At first I simply made that ordering change and moved on but it struck me as odd. So with a night of rest I decided to look back into it. Relatively quickly searching this search progression “golang func on a struct” -> “golang struct methods” -> lead me to Don’t Get Bitten by Pointer vs Non-Pointer Method Receivers in Golang and the Go FAQs Should I define methods on values or pointers?

Between these two I was finally on to something. First off I learned the proper terminology of a “methods receiver” and furthermore about the distinction between methods on pointers and methods on values. To use the example from the Golang Docs:

func (s *MyStruct) pointerMethod() { } // method on pointer
func (s MyStruct)  valueMethod()   { } // method on value

With this knowledge I mocked up a simplified example in the Go Playground and confirmed both the behavior I was seeing as well as the fix. Use methods on pointers like so:

// method on pointer not method on value like before
func (c *controller) Home(w http.ResponseWriter, r *http.Request) {

One thing that perhaps should have been clear but even after reading those articles was still a bit surprising was that my registered “value method” was receiving the value of the struct at the time it was declared.

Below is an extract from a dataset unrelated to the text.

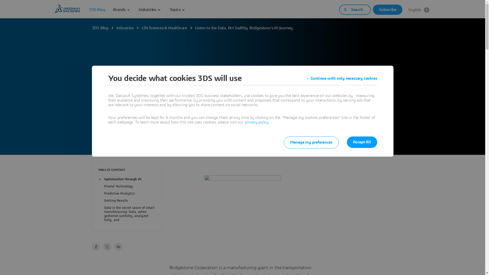  What do you see at coordinates (122, 179) in the screenshot?
I see `'Optimization through AI'` at bounding box center [122, 179].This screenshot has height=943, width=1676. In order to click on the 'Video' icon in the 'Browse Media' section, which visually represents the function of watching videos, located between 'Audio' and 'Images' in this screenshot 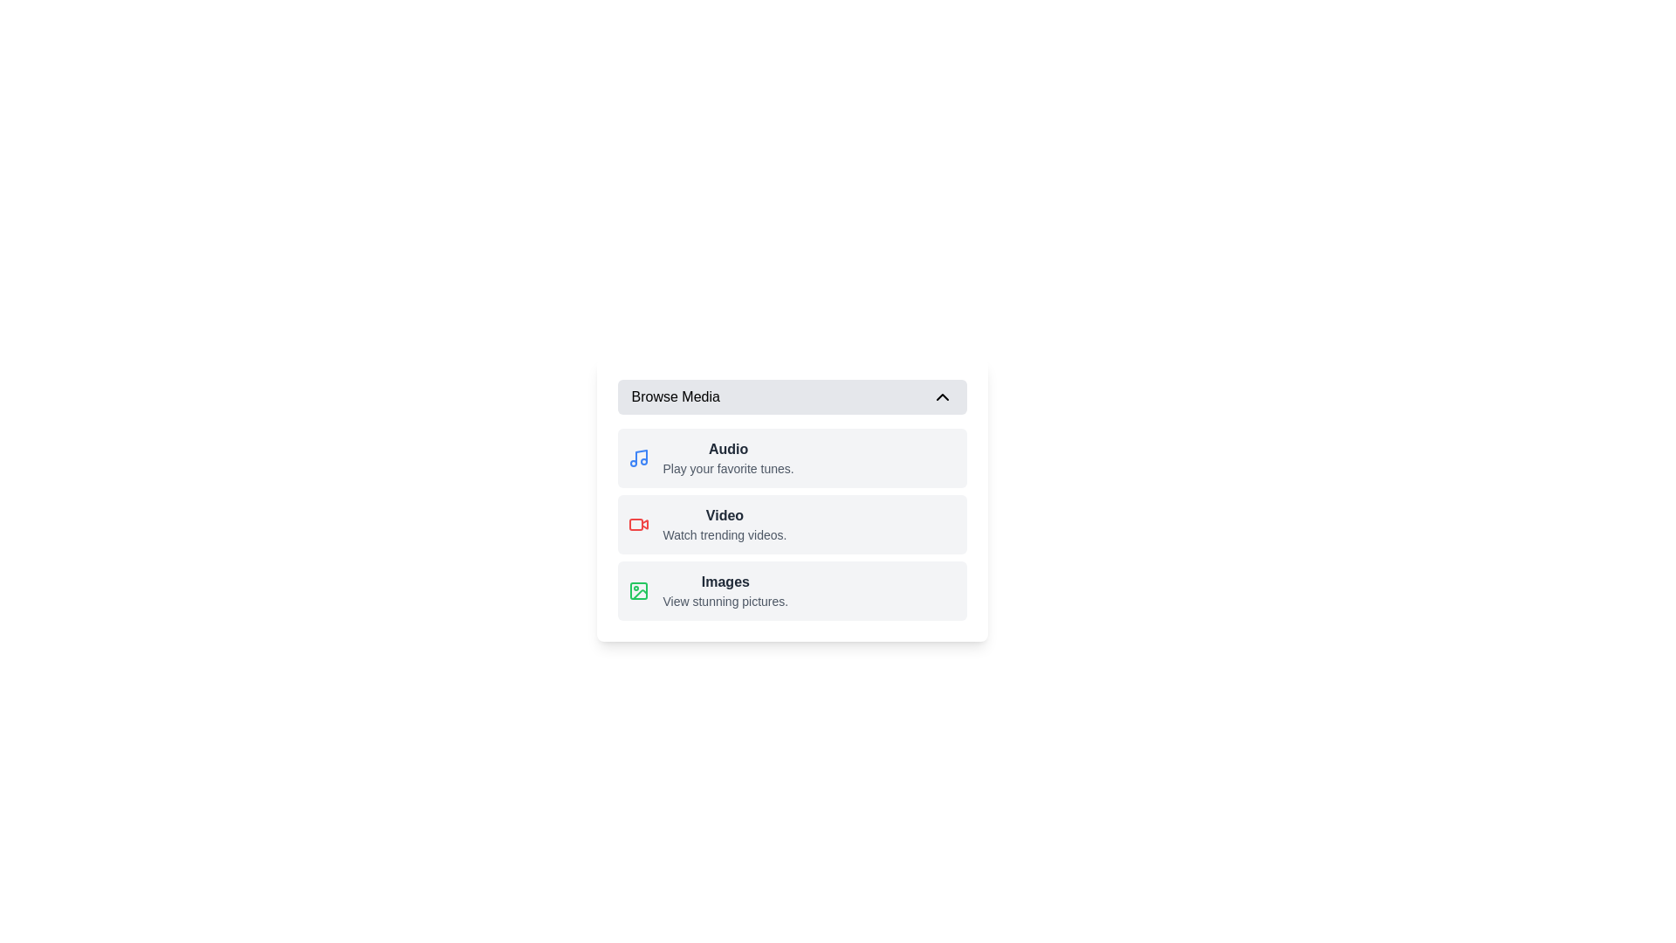, I will do `click(637, 524)`.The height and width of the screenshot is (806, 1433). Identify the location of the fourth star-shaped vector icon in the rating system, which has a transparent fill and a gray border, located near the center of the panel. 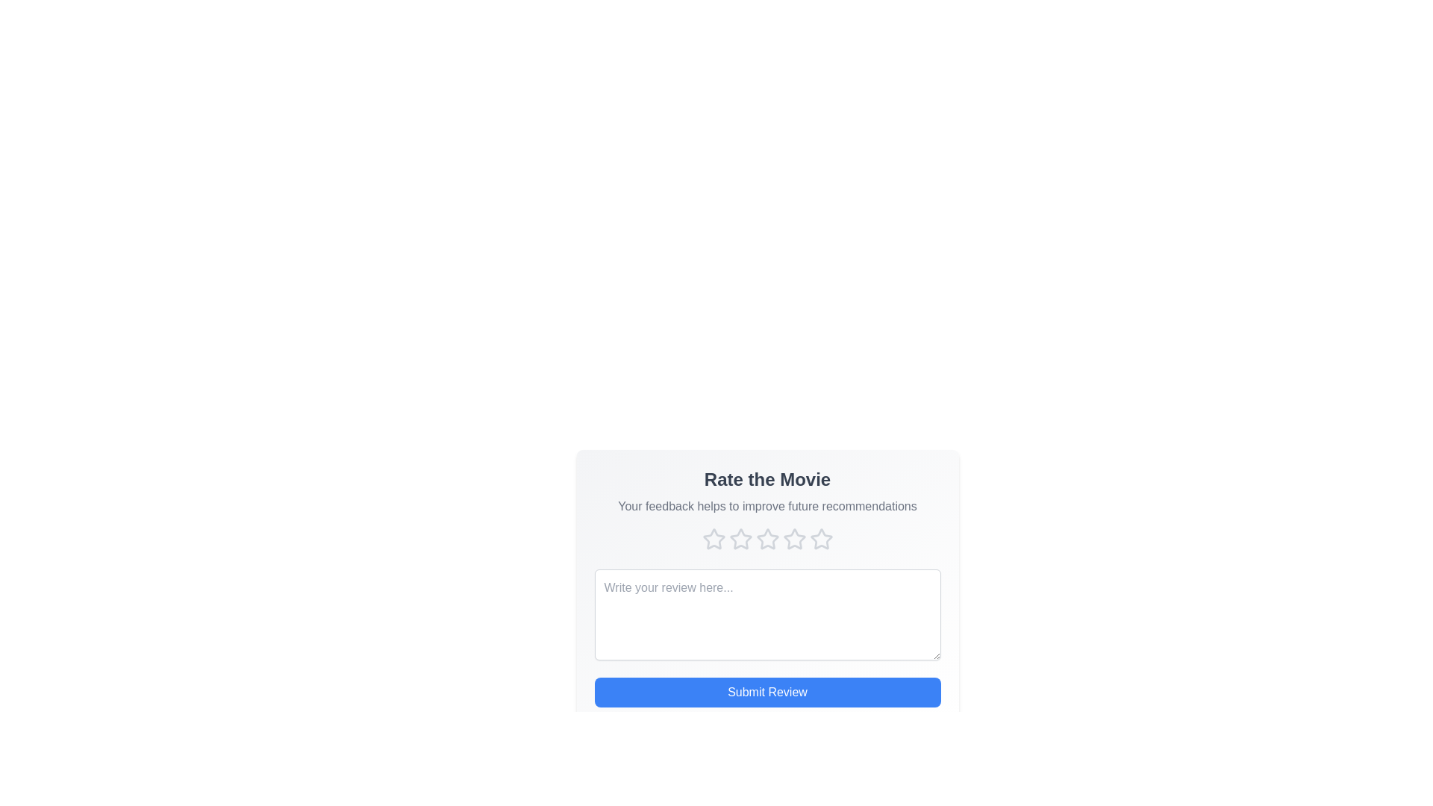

My understanding still is far from complete. Specifically I am not 100% sure about the interaction between this pointer/value distinction and the storing of the function (what I call “registering the handler” above). However I definitely learned something.

Perhaps it’s a bit naive but my new default is to just use methods on pointers. There seems little reason not to.

I certainly welcome any thoughts, feedback, clarifications, corrections on this. Contact info on the about page.

P.S. When I went back to find the Organizing Database Access article I more clearly groked what it meant by dependency injection and it triggered some recall of other articles along the lines of “Dependency injection will eat your homework”. I’m not sure if those are right. Honestly I kind of like the pattern I’ve been using, but perhaps this is a sharp corners to be aware of.